Monday, Jul. 07, 1952

Mind, Body & Mines

Suffering man's infinite capacity for self-deception was demonstrated last week, with radioactive trimmings appropriate to the atomic age, in the little Montana mining towns of Boulder (pop. 1,017) and Basin (pop. 250). From far & near came hundreds of bent, gnarled and crippled men & women, mostly victims of some variety of arthritis, all pathetically seeking a magical cure. Many thought they were benefited. Undoubtedly benefited were the owners of two abandoned silver mines, hotel and motel keepers, beanery proprietors and taxi drivers. Boulder and Basin had not seen the like since the bonanza days of the 1890s.

The rush began last summer, after a visiting mining engineer took his wife down to look over the Free Enterprise Mine, near Boulder. She had such a severe case of bursitis that she could not lift her arm. But two days after the half-hour trip down the mine, she felt better and proclaimed herself "cured." Her husband figured that radiation from uranium ores was responsible. Soon they were back, with a friend who suffered from arthritis. After an hour at the mine's 85-ft. level, she too felt better.

Invalids Assay High. The word spread through the mining country, and so many visitors arrived at the Free Enterprise that they got in the way of the miners who were trying to find out whether its uranium veins were worth working. Wade V. Lewis, an experienced hard-rock miner and president of the company that owns the Free Enterprise, soon discovered that the visiting invalids assayed higher than anything in the mine: every carload was a pay-lode.

Lewis asked medical authorities to check whether there was anything in the mine that could do anybody any harm--or any good. Assured that a trip down the mine should not actually hurt anybody, but without waiting for a verdict on the reported cures--no serious investigation has begun yet--the owners of the Free Enterprise floated $100,000 worth of stock and closed the mine for improvements.

A new shaft was sunk, and into it was built an Otis elevator big enough to hold stretcher and wheelchair cases. This cost $50,000. Airlocks were installed in the mine to seal in "curative" gases. To keep the procession of health-seekers in order, there is a flossy reception room where each visitor gets a number assigning him to a seat in the 85-ft. lateral. Downtown, a cashier handles the payoff: $100 for each visitor, which entitles him to four one-hour sessions underground.

To the Merry Widow. Proprietor Lewis, flanked by a lawyer, is careful never to use such words as "treatment" or "patients." "Hell," says Lewis, "we're mining men, developing a uranium-bearing deposit. We're not doctors and don't pretend to be." But even with a daily limit of 30 new visitors, the mine takes in as much as $3,000 a day, and nobody has seen any trucks of uranium ore coming out.

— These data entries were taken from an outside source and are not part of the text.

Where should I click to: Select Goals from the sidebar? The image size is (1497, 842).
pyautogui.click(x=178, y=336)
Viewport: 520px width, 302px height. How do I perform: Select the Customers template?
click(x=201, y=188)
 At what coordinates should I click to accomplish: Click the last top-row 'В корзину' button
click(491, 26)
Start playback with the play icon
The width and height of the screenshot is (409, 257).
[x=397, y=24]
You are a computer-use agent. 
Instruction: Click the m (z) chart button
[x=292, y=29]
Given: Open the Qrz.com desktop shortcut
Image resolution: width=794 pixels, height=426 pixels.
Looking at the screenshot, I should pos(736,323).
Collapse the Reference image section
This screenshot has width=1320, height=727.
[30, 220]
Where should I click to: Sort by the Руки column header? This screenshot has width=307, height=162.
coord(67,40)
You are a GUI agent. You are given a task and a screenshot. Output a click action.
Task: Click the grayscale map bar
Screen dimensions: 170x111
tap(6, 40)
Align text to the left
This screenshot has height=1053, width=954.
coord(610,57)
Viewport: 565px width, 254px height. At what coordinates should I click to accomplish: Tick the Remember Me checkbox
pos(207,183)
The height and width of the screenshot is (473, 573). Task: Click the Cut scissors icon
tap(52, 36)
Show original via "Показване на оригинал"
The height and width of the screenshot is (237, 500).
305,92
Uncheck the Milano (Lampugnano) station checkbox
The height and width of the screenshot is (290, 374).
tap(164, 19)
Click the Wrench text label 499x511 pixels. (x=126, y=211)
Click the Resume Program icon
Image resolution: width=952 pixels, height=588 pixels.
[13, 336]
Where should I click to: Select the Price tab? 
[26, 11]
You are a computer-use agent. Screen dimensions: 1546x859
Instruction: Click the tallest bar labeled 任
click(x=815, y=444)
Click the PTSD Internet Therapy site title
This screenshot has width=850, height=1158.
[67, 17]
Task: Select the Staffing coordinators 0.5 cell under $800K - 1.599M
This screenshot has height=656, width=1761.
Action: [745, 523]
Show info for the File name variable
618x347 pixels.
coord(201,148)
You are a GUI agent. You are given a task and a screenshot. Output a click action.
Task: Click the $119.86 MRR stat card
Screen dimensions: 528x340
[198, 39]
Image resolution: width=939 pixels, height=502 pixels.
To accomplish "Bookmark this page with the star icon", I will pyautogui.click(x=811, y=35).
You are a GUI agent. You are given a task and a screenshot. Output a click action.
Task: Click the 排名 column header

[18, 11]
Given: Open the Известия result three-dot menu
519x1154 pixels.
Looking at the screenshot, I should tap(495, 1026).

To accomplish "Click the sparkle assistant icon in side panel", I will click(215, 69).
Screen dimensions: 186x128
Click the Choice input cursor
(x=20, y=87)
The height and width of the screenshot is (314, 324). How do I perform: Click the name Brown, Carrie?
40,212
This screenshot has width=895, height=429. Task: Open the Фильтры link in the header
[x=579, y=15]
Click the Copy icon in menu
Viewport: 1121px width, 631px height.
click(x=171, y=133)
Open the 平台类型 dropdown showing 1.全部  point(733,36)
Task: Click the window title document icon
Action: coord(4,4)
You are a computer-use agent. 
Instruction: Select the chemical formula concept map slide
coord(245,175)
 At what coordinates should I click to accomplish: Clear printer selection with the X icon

From the start, the Free Enterprise got the carriage trade. The overflow and those who cannot afford its rates go to the Merry Widow Mine in Basin, nine miles away, where the crowds are even bigger. The Merry Widow's owners need no elevator, because theirs is a lateral shaft. They leave their visitors a steep climb up a rocky trail to get to the tunnel entrance, and levy no fixed charge. But they were quick to reincorporate as Miracle Mines, Inc.; and they accept "donations," which average $1 to $2 a head.

There is nothing in medical or nuclear science to suggest that the tiny, harmless doses of radiation absorbed by visitors can affect joint diseases. Nevertheless, a lot of people who go down the mines feel better afterward. It is also true that some people with pains in their joints (from either disease or a state of mind) feel better after carrying potatoes in their pockets. There is no reason to believe that sitting in a mine is any less effective for such cases than carrying a potato. But in Boulder and Basin it is more expensive.